In der Mitte gewahrt den im Grundriss rechteckigen Torturm mit vierseitigem Zeltdach, Perspektive von Südwesten. Der schlanke Torturm steht in der erhaltenen inneren Ringmauer und gibt den Durchgang in die Kernburg frei. Er wurde um 1200 begonnen und um 1500 abschließend aufgestockt.
Rechts der mächtige Wehrturm, über die erhaltene, jedoch gekürzte Ringmauer der Hauptburg blickend (auch hier die Südwest-Perspektive. Der Bergfried strebt beeindruckende 42 Meter in die Höhe und besitzt eine für einen Bergfried nicht minder beeindruckende Seitenlänge von 12 Metern. Die bis zu drei Meter starken Mauern sind waren über einen Eingang in 7 Meter Höhe betretbar.
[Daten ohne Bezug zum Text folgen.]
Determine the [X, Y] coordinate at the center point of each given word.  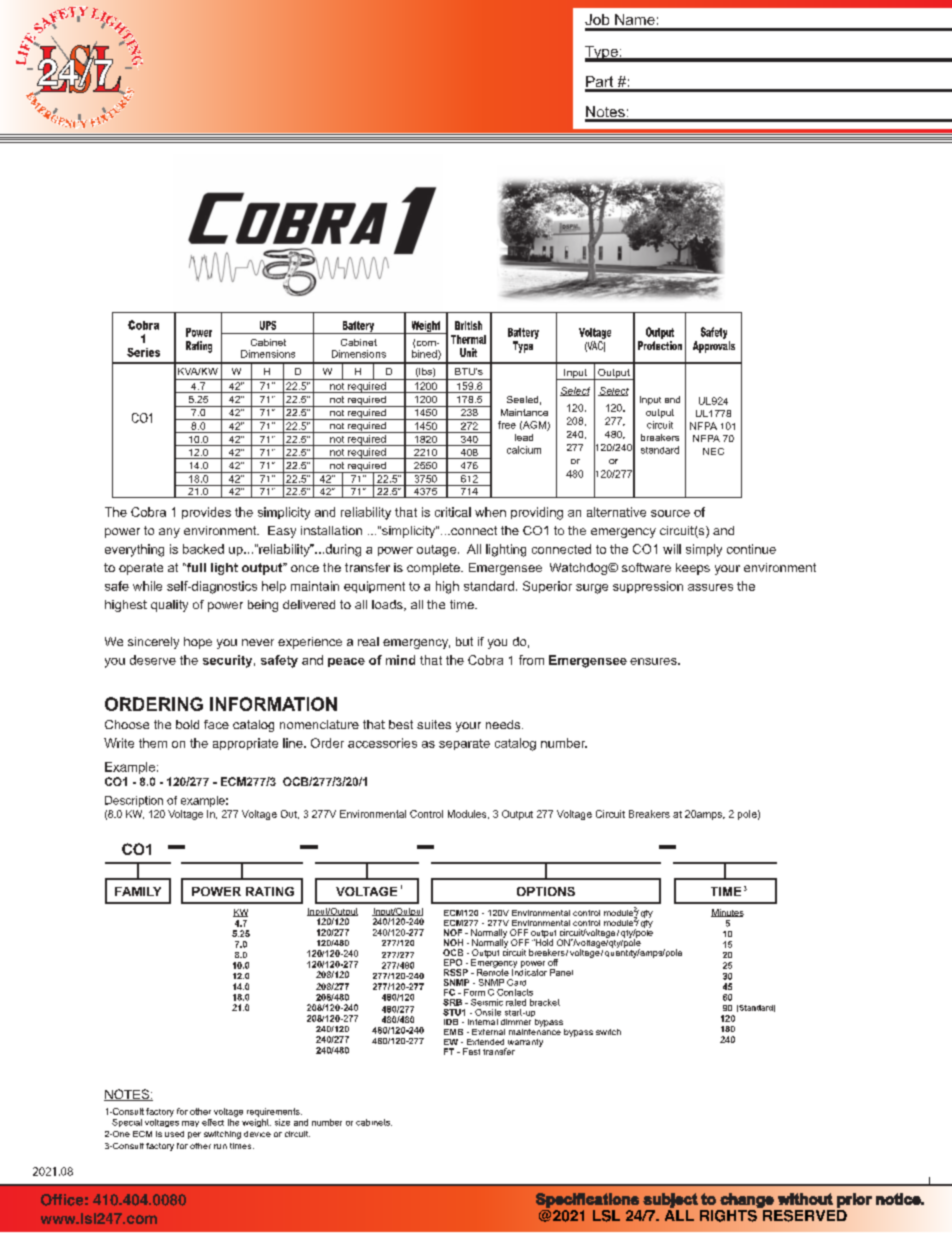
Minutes [727, 913]
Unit [468, 352]
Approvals [714, 347]
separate [464, 744]
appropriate [245, 744]
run [220, 1146]
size [282, 1122]
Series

Die untere Partie des Turmes stammt vermutlich aus der Entstehungszeit (um 1200) und wurde später sukzessive aufgestockt, bis endlich im 15. Jahrhundert die vier sechseckigen Wichhäuser (Ecktürmchen) und das hohe Zeltdach beschlossen.
Der gewaltige Turm besitzt, typisch für das Mittelalter, spärliche Befensterung, was den wehrhaft-verschlossenen Charakter natürlich verstärkt. Die Öffnungen befinden sich vor allem in den beiden obersten Stockwerken, die als Wohngeschosse mit einem Kamin beheizt wurden.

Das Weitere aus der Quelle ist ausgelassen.